Sen. Rand Paul (R-KY) opposes same-sex marriage, but he’s previously expressed some ambivalence about banning it at the federal level because of his interest in preserving states’ rights. At a press conference Tuesday, he offered a convoluted new solution for marriage equality that simply erases any mention of marriage from laws or provisions about benefits:
PAUL: I’m not going to change who I am or what I believe in. I am an old-fashioned traditionalist. I believe in the historical definition of marriage. That being said, I think contracts between adults — I’m not for limiting contracts between adults. In fact, if there are ways to make the tax code more neutral where it doesn’t mention the word marriage, then we don’t have to redefine what marriage is.
We just don’t have marriage in the tax code. If health benefits are a problem, why don’t we not define them by marriage? Why don’t we say, you have another adult who lives in the house, and a kid who lives in the house can be part of family coverage? Then you don’t have to redefine, and have people like myself, and people who live in the Southeastern part of the country, we don’t have to change our definition of what we think marriage is, but we allow contracts to occur so there is more ability to [make] the law neutral.

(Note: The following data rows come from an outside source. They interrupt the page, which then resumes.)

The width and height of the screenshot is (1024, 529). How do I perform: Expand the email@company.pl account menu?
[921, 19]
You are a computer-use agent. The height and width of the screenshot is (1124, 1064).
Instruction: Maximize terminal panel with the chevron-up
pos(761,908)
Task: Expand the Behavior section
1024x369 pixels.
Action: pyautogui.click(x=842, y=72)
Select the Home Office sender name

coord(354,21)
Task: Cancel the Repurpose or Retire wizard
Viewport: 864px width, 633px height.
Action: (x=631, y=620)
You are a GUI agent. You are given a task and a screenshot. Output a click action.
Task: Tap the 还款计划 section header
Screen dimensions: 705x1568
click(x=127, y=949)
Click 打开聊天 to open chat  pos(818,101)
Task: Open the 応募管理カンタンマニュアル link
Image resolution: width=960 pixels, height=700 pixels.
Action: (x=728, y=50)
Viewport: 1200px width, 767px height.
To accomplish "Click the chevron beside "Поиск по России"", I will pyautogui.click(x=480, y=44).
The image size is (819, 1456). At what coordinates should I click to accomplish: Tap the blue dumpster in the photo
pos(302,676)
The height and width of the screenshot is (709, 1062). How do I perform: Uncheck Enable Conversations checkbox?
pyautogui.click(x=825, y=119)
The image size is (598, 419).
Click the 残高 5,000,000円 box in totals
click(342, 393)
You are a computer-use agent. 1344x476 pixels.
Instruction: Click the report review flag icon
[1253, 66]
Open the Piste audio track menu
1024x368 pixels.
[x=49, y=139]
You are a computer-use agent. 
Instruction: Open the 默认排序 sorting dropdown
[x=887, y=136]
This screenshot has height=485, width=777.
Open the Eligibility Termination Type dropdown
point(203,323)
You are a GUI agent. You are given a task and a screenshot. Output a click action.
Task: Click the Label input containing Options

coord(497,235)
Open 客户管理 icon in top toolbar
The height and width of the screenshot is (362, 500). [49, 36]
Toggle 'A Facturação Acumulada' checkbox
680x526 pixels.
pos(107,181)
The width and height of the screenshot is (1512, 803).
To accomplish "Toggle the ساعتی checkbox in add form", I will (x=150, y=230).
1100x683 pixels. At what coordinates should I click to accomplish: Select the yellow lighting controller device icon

The premise of Paul’s plan conflates the government’s recognition of marriage with religion’s. Even in “the Southeastern part,” including his home state of Kentucky, various churches support marriage equality for same-sex couples. Given his disinterest in supporting same-sex couples — or even letting children learn that gay people exist — it’s unlikely he’ll attract a very large coalition to erase everybody’s marriages to allow for these random contracts. Even if he could, it would be incredibly easy to abuse such contracts, such as acquiring insurance benefits for a roommate who isn’t really considered “family.”
Moreover, Paul claimed this week that his epic filibuster was intended to defend young people, advocating for a more “tolerant” Republican Party because Millenials “simply have no desire to tell other people what to do or how to live.” Offering an untenable idea that impacts everybody to avoid taking an actually tolerant position falls far short of this principle.